Because neither presidential candidate nor the major political parties have shown the sufficient sense of urgency demanded by the dangers of climate change, the environmental group decided to take its message directly to cities across the country in a 22 city US tour called 'Do The Math', which kicked off officially in Seattle on Wednesday night.
Part TED-talk, part old-time revival meeting, the tour has already sold out its first four west coasts stops and many on the east coast as well. With a focus on student involvement as part of a newly launched divestment campaign, the tour will also be making stops in big college towns like Madison, Wisconsin, Durham, North Carolina, and Boulder, Colorado.
In a video he recorded for the Do The Math tour, South Africa's Anglican Archbishop Desmond Tutu, who won a Nobel Peace Prize for his work in the anti-apartheid movement, explained the rationale for turning to divestment as a key strategy to fight climate change.
"The divestment movement played a key role in helping liberate South Africa. The corporations understood the logics of money even when they weren't swayed by the dictates of morality," says Tutu. "Climate change is a deeply moral issue too, of course. Here in Africa we see the dreadful suffering of people from worsening drought, from rising food prices, from floods, even though they've done nothing to cause the situation. Once again, we can join together as a world and put pressure where it counts."
Calling it "a rogue industry," McKibben says the world's biggest oil, coal, and gas companies poured hundreds of millions of dollars into the recent election and says the only way to counter-act their influence (and affluence) is for those who care about the current and future health of the plant "to get more creative, braver, and bolder than ever before."

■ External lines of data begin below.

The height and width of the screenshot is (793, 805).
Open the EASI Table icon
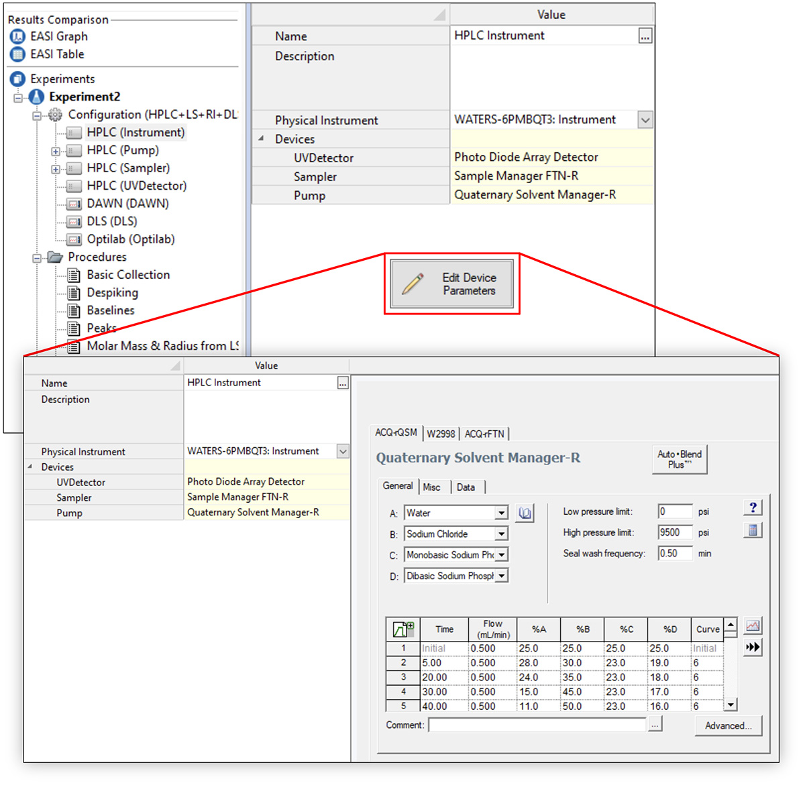point(17,54)
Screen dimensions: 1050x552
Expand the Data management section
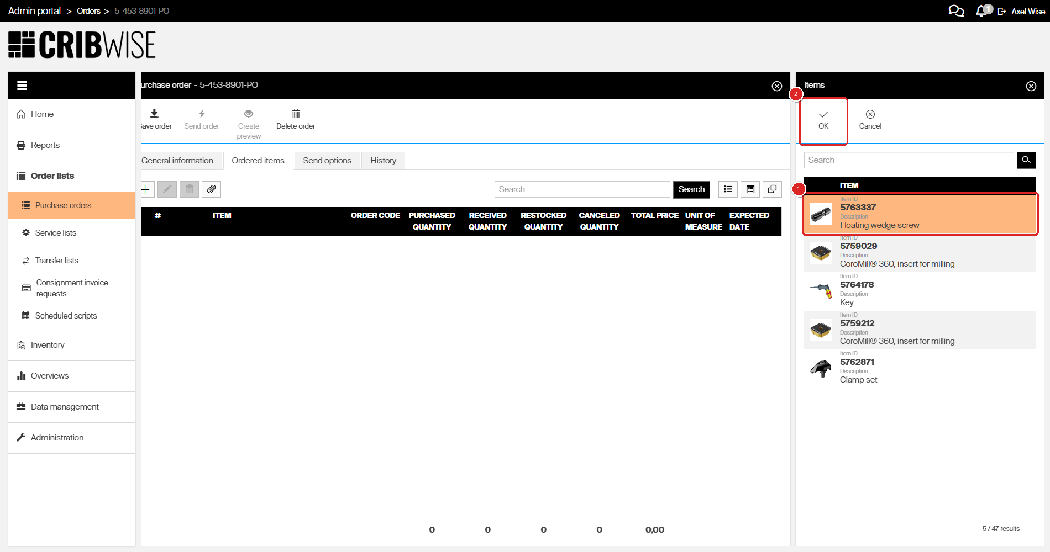(65, 407)
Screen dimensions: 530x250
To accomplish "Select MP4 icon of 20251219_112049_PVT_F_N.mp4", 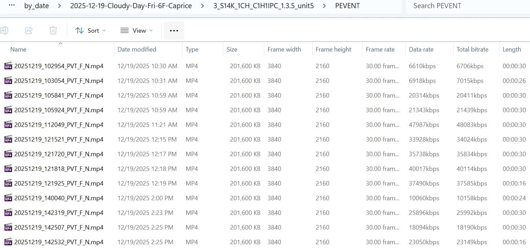I will [x=8, y=124].
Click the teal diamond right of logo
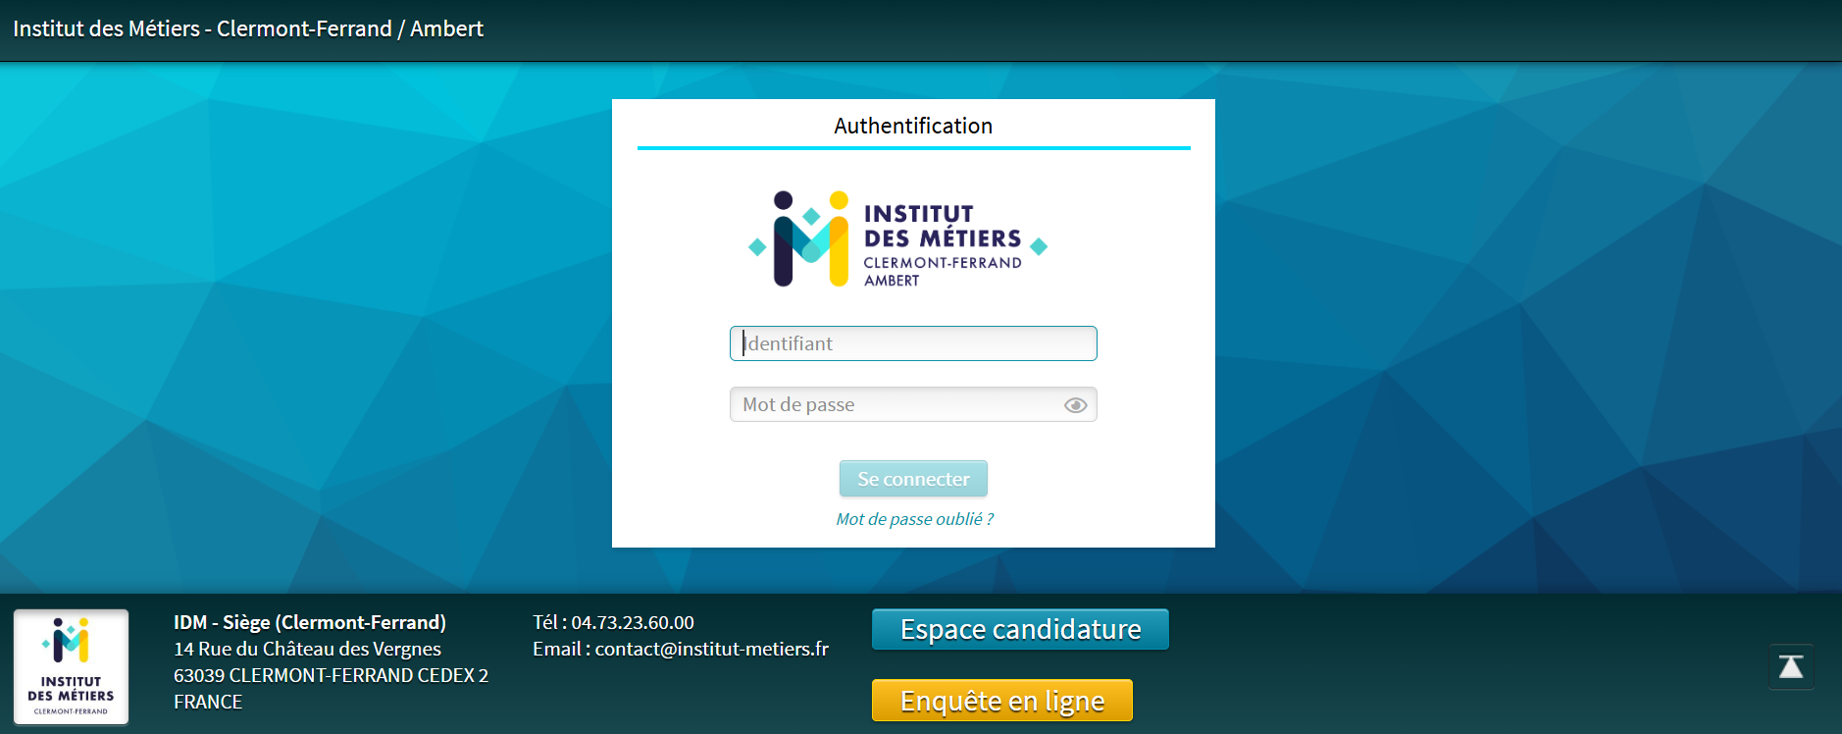The image size is (1842, 734). coord(1039,246)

Beginning the day after the election is intentional explained McKibben, "Congress has essentially turned into a customer service arm for the fossil fuel industry, putting environmentalists on hold for 20 years with the beltway equivalent of cheesy Muzak. It's time to talk directly to management."
Author and activist Naomi Klein--a board director of 350.org who will also appear in person or via video at each tour stop--writing in the direct aftermath of the devastation caused by Hurricane Sandy, said that stepping up direct pressure on the corporations that are making climate change worse is an absolute necessity. "These companies have shown that they are willing to burn five times as much carbon as the most conservative estimates say is compatible with a livable planet. We've done the math, and we simply can't let them."
"We find ourselves in a race against time," Klein continued. "Either this crisis will become an opportunity for an evolutionary leap, a holistic readjustment of our relationship with the natural world. Or it will become an opportunity for the biggest disaster capitalism free-for-all in human history, leaving the world even more brutally cleaved between winners and losers."
Founded in 2008, 350.org has organized international days of action urging world leaders to take serious the threat of global warming. And in 2011, 350.org helped lead a successful campaign to push President Obama to deny the permit for the Keystone XL pipeline, getting 1,253 people arrested at the White House in August and then circling the property with 15,000 people in November.
"Over the last three years, we've learned a lot about how to use the internet to coordinate a distributed grassroots network," said 350.org co-founder and executive director, May Boeve. "This year, we'll be going at the fossil fuel industry from all angles: campus divestment, mass mobilization, and online campaigns."
Speaking to the Seattle Times, McKibben described how the collapse two years ago of climate-change legislation revealed the deep and sinister influence of the fossil-fuel lobby over elected officials in Washington.
"It turns out Obama couldn't do it on his own," McKibben said. "The forces of the status quo were too strong. It demonstrates the tremendous power of these guys. It was going on behind the scenes. That's part of the reason we're doing this, to try to open up some space."